_What needs to be done_. In the records below, begin at the line containing "Task: Expand options" and end at the line containing "Given: Copy the"; quote every line in that span exactly, including both boundary lines, and no others.

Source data
◇ ◇ ◇ ◇

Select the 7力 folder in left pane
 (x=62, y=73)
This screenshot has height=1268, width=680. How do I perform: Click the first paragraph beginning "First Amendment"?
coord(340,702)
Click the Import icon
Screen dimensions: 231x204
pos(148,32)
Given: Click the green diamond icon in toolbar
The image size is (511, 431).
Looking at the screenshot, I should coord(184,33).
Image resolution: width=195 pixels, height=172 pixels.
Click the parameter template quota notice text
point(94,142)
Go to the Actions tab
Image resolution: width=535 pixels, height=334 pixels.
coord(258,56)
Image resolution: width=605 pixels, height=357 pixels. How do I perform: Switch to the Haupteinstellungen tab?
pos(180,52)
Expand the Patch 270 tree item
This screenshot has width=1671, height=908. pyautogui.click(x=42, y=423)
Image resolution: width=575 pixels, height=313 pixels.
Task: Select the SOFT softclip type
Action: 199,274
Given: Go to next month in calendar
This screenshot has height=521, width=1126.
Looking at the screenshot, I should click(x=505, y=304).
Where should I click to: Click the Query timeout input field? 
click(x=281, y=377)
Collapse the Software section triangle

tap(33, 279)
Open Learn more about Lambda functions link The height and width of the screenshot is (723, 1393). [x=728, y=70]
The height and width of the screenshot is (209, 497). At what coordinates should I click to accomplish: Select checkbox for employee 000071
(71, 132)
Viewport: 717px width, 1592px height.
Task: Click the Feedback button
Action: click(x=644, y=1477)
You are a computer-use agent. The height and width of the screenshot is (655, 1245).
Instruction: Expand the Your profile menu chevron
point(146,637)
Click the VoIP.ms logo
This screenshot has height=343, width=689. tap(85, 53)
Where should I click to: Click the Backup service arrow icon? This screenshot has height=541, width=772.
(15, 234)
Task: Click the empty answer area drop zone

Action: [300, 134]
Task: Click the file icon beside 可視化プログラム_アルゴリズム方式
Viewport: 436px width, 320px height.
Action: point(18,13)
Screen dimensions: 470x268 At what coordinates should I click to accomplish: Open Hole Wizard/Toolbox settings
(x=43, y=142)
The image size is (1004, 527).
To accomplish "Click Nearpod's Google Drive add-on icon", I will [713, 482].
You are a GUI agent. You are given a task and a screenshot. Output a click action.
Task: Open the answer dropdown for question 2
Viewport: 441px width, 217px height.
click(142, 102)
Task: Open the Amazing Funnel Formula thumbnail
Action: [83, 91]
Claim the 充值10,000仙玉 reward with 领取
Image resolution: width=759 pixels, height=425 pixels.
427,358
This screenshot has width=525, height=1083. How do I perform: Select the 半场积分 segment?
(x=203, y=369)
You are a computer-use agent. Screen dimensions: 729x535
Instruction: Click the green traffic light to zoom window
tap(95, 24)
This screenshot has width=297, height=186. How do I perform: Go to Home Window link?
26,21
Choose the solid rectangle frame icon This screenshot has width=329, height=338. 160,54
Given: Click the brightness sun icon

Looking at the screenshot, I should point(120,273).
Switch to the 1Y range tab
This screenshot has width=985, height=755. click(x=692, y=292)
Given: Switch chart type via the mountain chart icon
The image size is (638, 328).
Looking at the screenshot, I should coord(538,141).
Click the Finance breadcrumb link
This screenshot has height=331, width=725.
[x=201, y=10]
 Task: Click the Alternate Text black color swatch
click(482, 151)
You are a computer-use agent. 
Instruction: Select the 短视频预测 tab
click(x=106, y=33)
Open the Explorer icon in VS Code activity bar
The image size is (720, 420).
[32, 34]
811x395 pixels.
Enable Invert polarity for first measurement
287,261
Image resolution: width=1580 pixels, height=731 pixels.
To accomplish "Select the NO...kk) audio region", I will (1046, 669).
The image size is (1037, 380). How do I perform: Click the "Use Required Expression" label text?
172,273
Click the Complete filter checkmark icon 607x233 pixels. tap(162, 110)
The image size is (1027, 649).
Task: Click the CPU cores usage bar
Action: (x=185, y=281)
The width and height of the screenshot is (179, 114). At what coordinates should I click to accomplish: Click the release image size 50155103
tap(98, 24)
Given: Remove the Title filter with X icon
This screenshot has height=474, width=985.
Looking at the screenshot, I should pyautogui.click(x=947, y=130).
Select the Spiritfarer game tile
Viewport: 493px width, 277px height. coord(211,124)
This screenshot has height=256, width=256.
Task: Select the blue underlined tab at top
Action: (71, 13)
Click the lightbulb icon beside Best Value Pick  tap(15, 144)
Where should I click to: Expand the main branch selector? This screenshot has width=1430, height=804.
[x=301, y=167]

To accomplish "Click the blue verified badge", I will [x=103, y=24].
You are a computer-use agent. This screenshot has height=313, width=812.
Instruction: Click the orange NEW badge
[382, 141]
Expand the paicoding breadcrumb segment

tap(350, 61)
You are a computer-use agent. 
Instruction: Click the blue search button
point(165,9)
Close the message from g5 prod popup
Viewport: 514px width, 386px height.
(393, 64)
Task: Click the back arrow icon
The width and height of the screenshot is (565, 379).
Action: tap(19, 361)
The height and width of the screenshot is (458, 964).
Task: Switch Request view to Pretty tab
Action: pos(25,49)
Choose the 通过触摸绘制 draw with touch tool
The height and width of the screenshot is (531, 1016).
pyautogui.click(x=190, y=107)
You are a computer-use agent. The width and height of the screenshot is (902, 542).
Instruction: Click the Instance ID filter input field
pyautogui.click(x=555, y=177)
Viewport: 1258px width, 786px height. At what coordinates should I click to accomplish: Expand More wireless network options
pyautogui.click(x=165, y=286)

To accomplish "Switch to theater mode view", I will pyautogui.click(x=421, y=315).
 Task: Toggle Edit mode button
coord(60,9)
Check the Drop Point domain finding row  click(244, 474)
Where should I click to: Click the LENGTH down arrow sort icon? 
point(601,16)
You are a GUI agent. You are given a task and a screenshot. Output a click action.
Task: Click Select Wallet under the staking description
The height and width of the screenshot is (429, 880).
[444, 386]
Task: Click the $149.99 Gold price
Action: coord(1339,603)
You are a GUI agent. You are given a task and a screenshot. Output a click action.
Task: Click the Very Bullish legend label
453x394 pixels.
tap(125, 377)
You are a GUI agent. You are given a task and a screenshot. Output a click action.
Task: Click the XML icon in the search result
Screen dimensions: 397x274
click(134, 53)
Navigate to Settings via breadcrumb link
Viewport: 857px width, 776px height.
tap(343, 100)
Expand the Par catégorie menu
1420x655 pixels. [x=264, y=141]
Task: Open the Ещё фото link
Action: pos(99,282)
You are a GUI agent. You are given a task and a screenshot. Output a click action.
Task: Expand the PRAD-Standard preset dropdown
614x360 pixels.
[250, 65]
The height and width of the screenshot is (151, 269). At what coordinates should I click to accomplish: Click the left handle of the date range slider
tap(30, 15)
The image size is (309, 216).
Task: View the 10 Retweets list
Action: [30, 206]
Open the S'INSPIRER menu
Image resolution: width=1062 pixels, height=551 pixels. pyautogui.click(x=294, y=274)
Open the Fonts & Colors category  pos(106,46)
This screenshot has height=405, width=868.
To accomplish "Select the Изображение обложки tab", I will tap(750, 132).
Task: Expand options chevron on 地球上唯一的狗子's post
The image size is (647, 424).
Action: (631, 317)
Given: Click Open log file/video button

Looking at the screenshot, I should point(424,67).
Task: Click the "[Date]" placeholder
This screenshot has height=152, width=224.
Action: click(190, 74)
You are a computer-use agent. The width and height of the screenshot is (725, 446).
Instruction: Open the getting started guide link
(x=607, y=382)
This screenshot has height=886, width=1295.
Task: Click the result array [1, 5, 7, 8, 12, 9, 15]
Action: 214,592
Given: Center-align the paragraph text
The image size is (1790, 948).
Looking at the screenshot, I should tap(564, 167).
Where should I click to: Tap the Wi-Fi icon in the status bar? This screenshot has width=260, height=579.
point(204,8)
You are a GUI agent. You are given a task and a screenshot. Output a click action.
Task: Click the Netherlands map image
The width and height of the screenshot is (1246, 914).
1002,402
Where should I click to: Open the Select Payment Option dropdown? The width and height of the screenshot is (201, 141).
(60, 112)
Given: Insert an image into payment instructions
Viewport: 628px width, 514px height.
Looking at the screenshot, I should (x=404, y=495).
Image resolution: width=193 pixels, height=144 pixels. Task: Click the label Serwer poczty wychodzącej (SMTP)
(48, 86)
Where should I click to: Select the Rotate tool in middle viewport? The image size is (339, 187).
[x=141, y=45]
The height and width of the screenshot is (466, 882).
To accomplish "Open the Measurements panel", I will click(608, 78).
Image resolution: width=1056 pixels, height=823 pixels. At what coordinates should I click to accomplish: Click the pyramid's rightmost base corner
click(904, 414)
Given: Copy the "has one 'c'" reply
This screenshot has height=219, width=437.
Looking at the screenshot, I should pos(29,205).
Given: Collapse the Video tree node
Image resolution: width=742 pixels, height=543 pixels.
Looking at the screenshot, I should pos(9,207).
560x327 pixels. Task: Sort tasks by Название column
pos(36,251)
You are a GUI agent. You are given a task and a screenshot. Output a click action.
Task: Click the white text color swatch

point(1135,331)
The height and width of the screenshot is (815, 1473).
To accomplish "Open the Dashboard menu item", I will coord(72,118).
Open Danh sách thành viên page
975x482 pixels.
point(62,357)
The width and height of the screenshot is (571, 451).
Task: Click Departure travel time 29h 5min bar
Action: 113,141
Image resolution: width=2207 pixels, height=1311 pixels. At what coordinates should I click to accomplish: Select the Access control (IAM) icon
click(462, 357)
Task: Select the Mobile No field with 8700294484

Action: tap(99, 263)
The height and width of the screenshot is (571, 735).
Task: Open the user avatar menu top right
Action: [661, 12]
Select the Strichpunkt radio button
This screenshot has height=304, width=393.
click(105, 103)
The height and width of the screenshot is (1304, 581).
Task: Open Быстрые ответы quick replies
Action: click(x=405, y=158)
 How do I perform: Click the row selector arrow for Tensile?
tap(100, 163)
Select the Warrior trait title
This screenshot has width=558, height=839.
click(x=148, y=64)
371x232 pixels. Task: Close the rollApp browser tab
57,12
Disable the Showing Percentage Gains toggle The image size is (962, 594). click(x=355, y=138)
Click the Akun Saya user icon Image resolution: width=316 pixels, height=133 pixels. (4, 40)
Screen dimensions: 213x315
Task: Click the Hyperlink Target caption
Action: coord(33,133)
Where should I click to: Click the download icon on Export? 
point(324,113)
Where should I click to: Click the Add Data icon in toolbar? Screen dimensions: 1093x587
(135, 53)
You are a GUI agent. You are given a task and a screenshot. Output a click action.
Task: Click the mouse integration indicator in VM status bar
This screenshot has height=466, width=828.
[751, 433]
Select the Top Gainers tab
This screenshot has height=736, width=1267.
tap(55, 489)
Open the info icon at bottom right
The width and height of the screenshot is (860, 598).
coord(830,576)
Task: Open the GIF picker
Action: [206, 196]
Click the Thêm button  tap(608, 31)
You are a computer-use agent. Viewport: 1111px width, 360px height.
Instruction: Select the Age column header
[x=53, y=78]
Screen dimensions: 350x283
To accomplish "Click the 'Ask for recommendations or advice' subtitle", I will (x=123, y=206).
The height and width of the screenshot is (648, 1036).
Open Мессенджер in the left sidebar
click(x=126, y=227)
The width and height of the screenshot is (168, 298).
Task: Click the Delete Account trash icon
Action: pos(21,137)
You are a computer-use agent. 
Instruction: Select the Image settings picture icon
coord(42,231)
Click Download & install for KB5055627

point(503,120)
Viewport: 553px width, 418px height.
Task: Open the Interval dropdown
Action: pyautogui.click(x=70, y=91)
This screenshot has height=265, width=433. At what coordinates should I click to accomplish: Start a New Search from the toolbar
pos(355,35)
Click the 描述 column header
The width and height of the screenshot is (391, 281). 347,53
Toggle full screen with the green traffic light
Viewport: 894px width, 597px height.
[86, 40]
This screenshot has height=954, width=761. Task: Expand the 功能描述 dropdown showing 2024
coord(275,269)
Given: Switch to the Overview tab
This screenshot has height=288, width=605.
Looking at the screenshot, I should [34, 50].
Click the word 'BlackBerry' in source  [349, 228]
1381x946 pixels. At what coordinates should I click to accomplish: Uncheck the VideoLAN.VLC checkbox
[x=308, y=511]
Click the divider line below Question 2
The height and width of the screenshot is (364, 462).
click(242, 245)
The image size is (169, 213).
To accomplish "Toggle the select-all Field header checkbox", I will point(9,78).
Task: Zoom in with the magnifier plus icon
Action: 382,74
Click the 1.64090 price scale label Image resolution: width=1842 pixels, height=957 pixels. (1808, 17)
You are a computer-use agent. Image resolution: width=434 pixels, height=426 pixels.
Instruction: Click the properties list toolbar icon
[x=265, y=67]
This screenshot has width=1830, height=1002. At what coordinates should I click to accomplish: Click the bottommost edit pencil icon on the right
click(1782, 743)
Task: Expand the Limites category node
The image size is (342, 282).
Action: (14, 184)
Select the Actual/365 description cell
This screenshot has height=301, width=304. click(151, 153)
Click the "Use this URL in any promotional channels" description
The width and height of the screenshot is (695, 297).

◇ ◇ ◇ ◇

_Task response_.
Task: Expand options chevron on 地球上唯一的狗子's post
The image size is (647, 424).
Action: (631, 317)
Given: Click Open log file/video button

Looking at the screenshot, I should point(424,67).
Task: Click the "[Date]" placeholder
This screenshot has height=152, width=224.
Action: click(190, 74)
You are a computer-use agent. The width and height of the screenshot is (725, 446).
Instruction: Open the getting started guide link
(x=607, y=382)
This screenshot has height=886, width=1295.
Task: Click the result array [1, 5, 7, 8, 12, 9, 15]
Action: 214,592
Given: Center-align the paragraph text
The image size is (1790, 948).
Looking at the screenshot, I should tap(564, 167).
Where should I click to: Tap the Wi-Fi icon in the status bar? This screenshot has width=260, height=579.
point(204,8)
You are a GUI agent. You are given a task and a screenshot. Output a click action.
Task: Click the Netherlands map image
The width and height of the screenshot is (1246, 914).
1002,402
Where should I click to: Open the Select Payment Option dropdown? The width and height of the screenshot is (201, 141).
(60, 112)
Given: Insert an image into payment instructions
Viewport: 628px width, 514px height.
Looking at the screenshot, I should (x=404, y=495).
Image resolution: width=193 pixels, height=144 pixels. Task: Click the label Serwer poczty wychodzącej (SMTP)
(48, 86)
Where should I click to: Select the Rotate tool in middle viewport? The image size is (339, 187).
[x=141, y=45]
The height and width of the screenshot is (466, 882).
To accomplish "Open the Measurements panel", I will click(608, 78).
Image resolution: width=1056 pixels, height=823 pixels. At what coordinates should I click to accomplish: Click the pyramid's rightmost base corner
click(904, 414)
Given: Copy the "has one 'c'" reply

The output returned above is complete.